Notably, experimental structures of CAM-bound capsids have been obtained using the Cp150 construct, a truncation mutant comprising the assembly domain with a C-terminal cysteine substitution at position 150 [38]. The engineered cysteine promotes disulfide cross-links between neighboring dimers, stabilizing the shell and protecting it from CAM-induced dissociation. This strategy allows structural characterization of complexes that would otherwise disassemble in the presence of CAM-As [14–16,26,31]. While indispensable for structure determination, Cp150 cross-links may constrain capsid dynamics, limit the flexibility of interdimer interfaces, or attenuate the extent of deformation that would occur in the absence of enforced stabilization. By contrast, MD simulations probe the unconstrained dynamics of Cp149, without cross-links and without imposed symmetry, allowing the observation of asymmetric distortions and lattice-level strain redistribution. The more pronounced deformations observed in HAP-bound capsids by MD relative to experimental structures may reflect both the absence of cross-linking and the fact that simulations explore physiological solution behavior, rather than conditions of crystal packing or vitrification. Indeed, the faceting and distortions apparent in MD likely represent the early stages of destabilization, which on longer timescales culminate in disassembly and the formation of aberrant assembly products. Experimentally, capsid disruption in the presence of CAM-As proceeds over hours to days even at high small-molecule concentrations, [19] consistent with the metastable character of CAM-bound capsids observed here on the microsecond timescale.

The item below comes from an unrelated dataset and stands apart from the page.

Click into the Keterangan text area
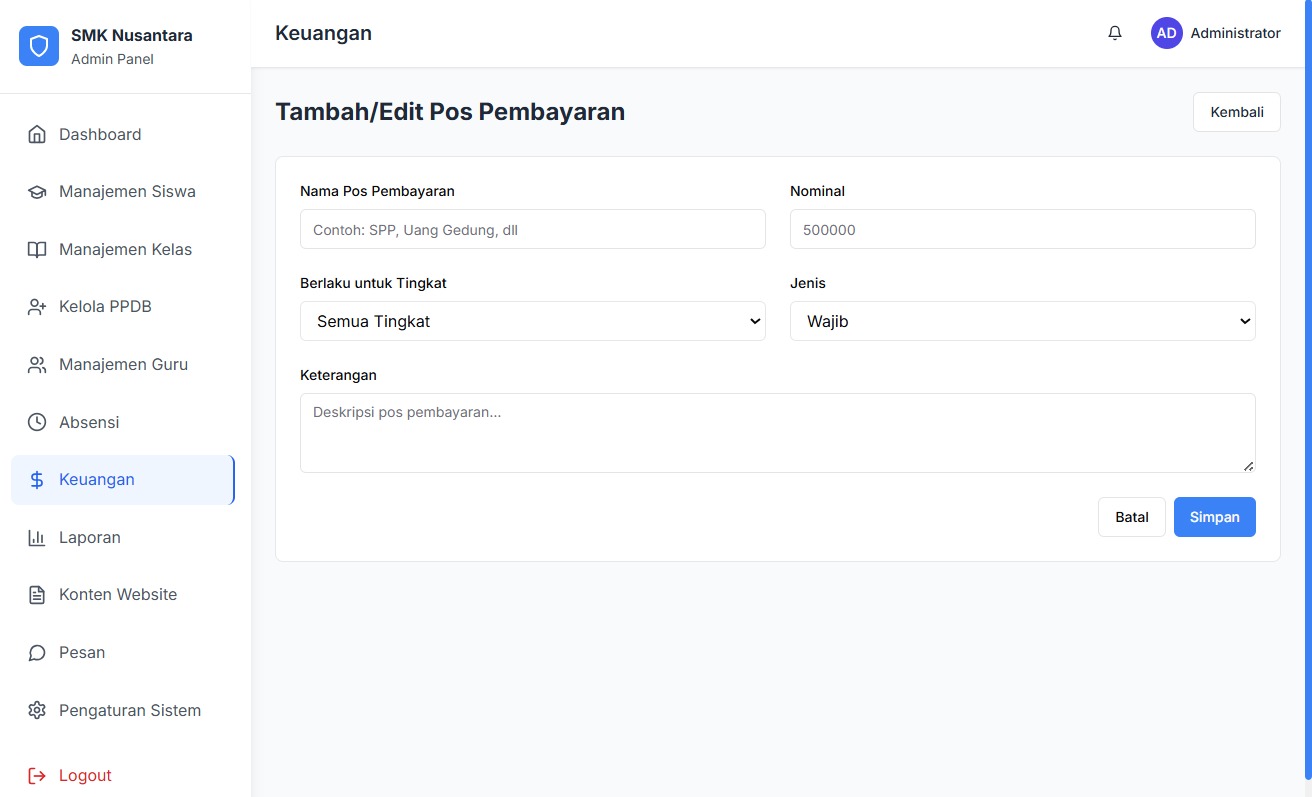Viewport: 1312px width, 797px height. 777,432
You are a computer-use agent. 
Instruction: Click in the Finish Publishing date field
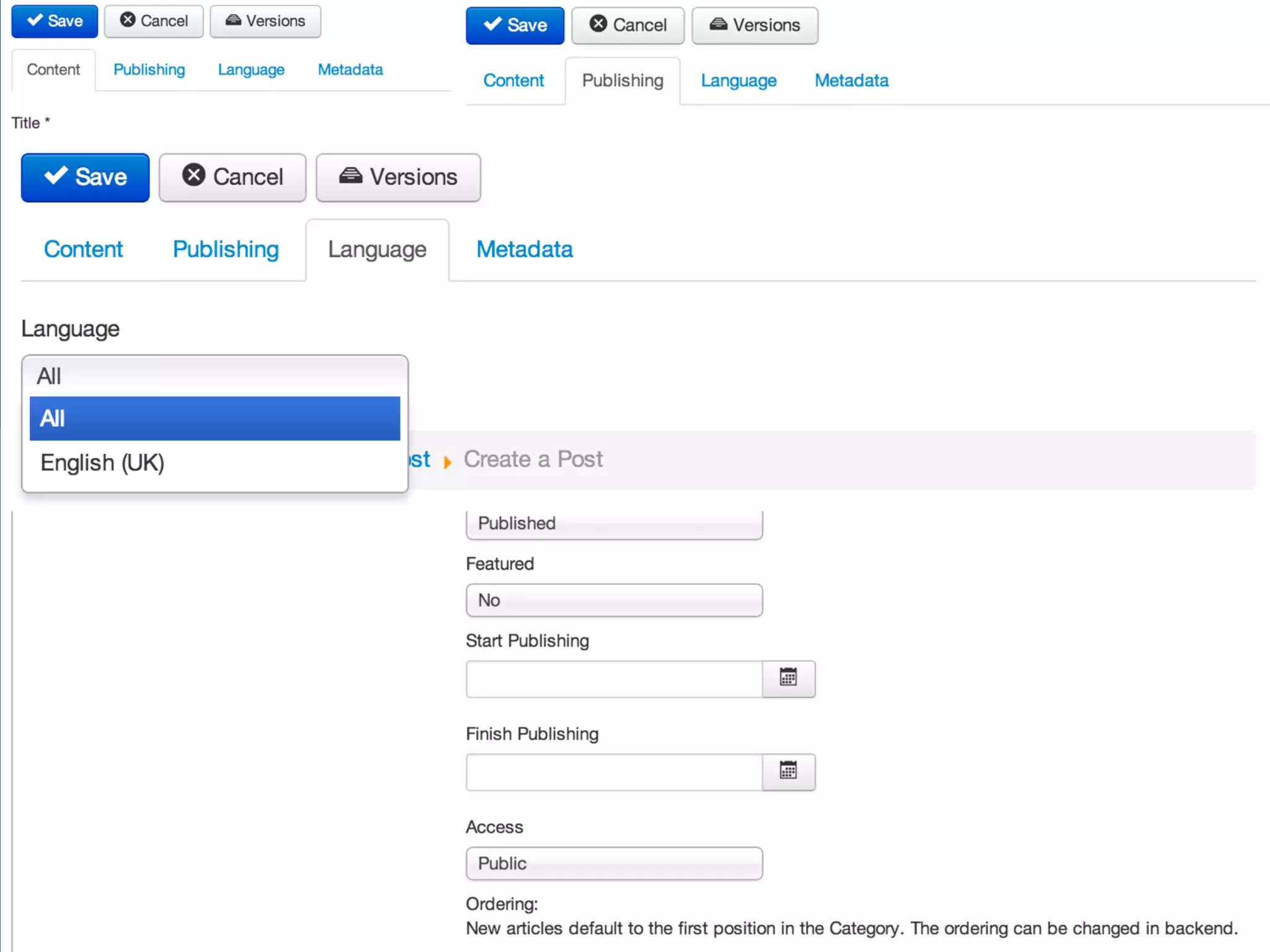click(614, 772)
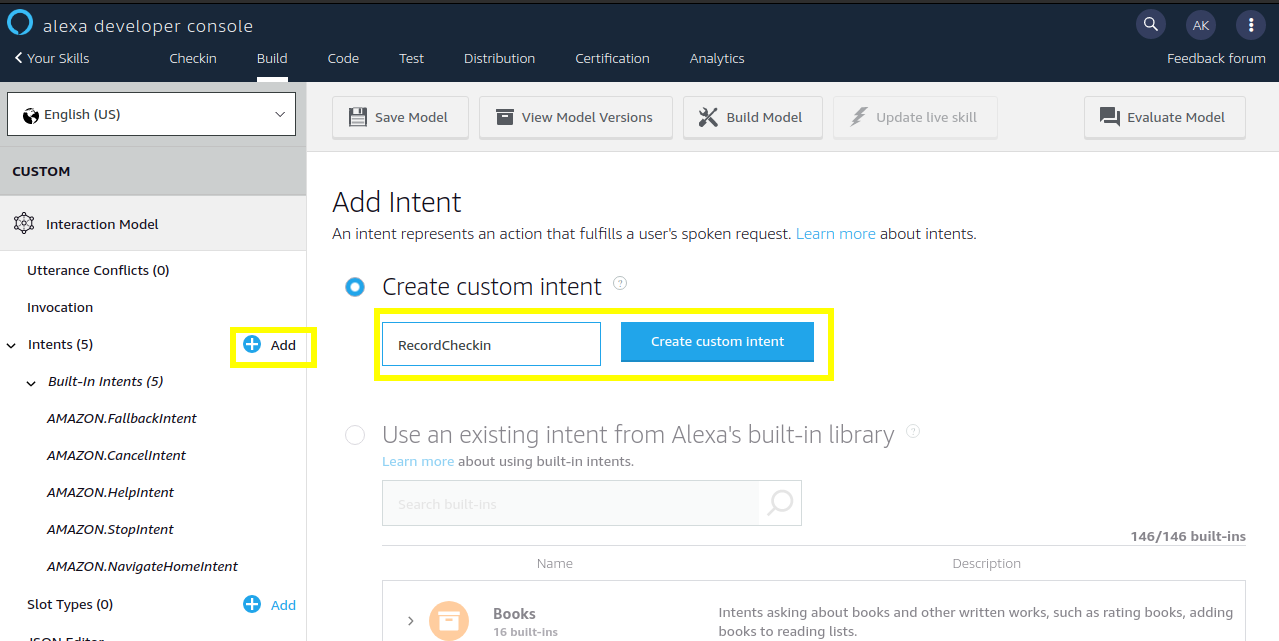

The quasi-equivalent nature of interdimer interfaces in the HBV capsid provides distinct local environments that govern how CAMs interact with the shell and influence its morphology. MD simulations indicate that each quasi-equivalent site contributes differently to the likelihood of CAM binding and the structural consequences of bound CAMs, and the interplay of these sites establishes a framework for allosteric communication across the intact capsid lattice. A sites show the least structural plasticity among quasi-equivalent interfaces. Situated in pentamers, they are constrained by the geometric rigidity of the fivefold vertices and display limited conformational variability in response to CAM binding elsewhere. While CAM-induced orientational changes for dimers across A-A interfaces are modest, the impact on their contact surfaces is more pronounced. Shifts in A site accessibility occur via indirect coupling through neighboring B and D sites, although these adjustments are apparently insufficient to accommodate HAP or AT130 binding in pre-formed capsids. Importantly, A site responses indicate that even vacant and relatively inflexible sites remain linked to the allosteric network and participate in shell-wide strain redistribution. Biologically, the ability of the capsid to redistribute acute mechanical strain may be important for maturation or nuclear entry.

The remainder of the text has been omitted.